Fieac reforça discurso do Governo
Com objetivo de capacitar agentes das federações estaduais, entidades e gestores públicos, a Confederação Nacional da Indústria (CNI) promoveu nesta segunda-feira (26) em Rio Branco, um workshop sobre mudanças climáticas.
O evento serviu para discutir como são os fenômenos à luz da ciência, seus impactos e a contribuição que a indústria pode dar para diminuir os efeitos naturais, como por exemplo, diminuindo a emissão dos gases de efeito estufa.
O Acre sofreu no ano passado com o isolamento, ocasionado pela cheia do Rio Madeira. Os empresários foram drasticamente afetados e a experiência fez com que muitos ramos neste início de ano se antecipassem a uma nova enchente.
Os impactos em decorrência do efeito natural podem afastar novos investidores, mas para a federação da indústria, a inundação foi atípica e não deve desestimular novos negócios.

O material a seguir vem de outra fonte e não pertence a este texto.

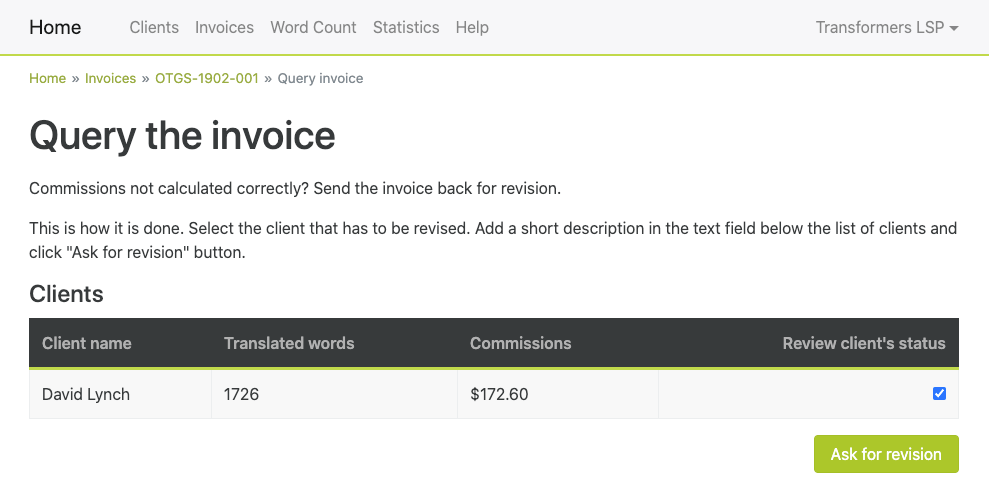989x502 pixels.
Task: Click the David Lynch client name cell
Action: [120, 394]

“Claro que deve causar alguma dúvida em uma empresa pensar se vai ou não se instalar em um lugar onde pode ficar isolada, mas acho que o Governo do Estado e o Governo Federal estão trabalhando para elevar a estrada, construir a ponte, aí esse risco que as empresas sentem vai diminuir”, disse o presidente em exercício da Fieac, José Luiz Felício.

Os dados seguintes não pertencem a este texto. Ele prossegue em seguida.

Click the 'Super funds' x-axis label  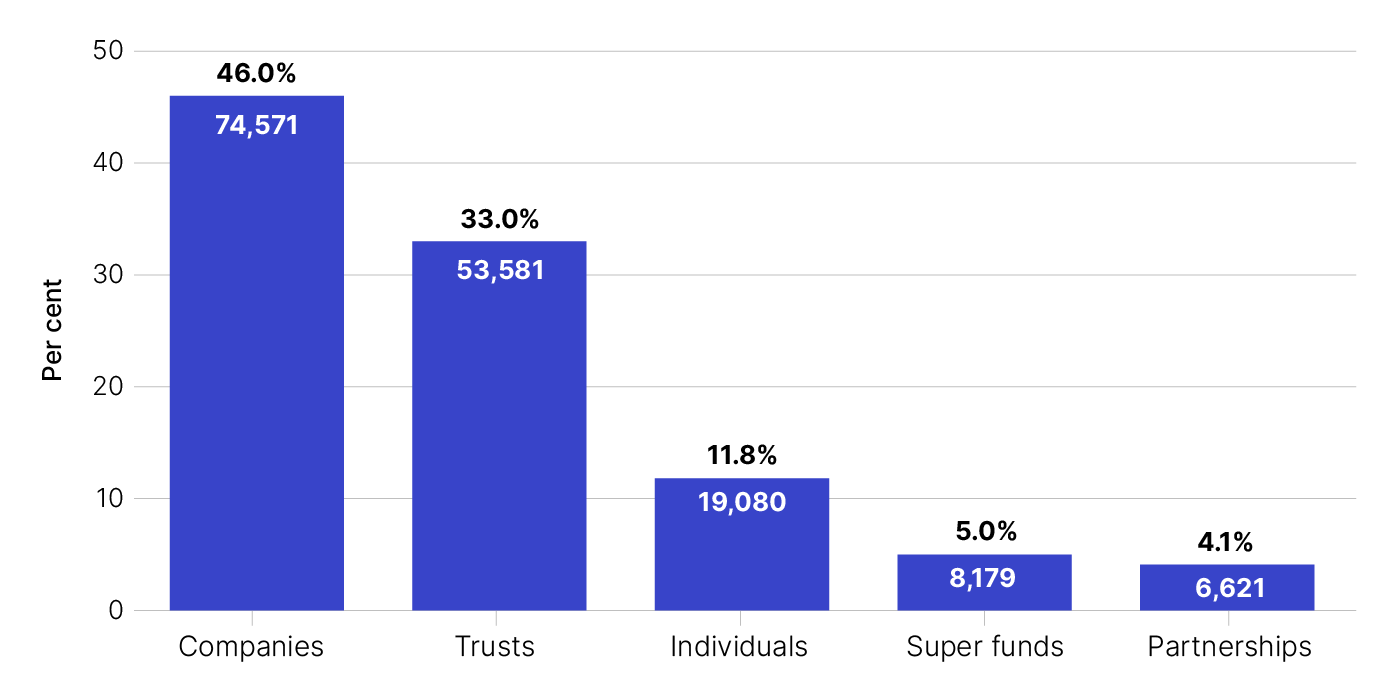pos(985,647)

Segundo o assessor do fórum brasileiro de mudanças climáticas, Neilton Fidelis, a indústria também precisa se capacitar para enfrentar, ou conviver com os fenômenos naturais.
“A indústria tem hoje o Plano Nacional de Mitigação, que é uma tentativa de incorporar determinados setores em uma mesa de discussão para se buscar os melhores caminhos. O Brasil tem seu compromisso com a Conferência do Clima e a indústria tem sido um ator importante”, afirmou.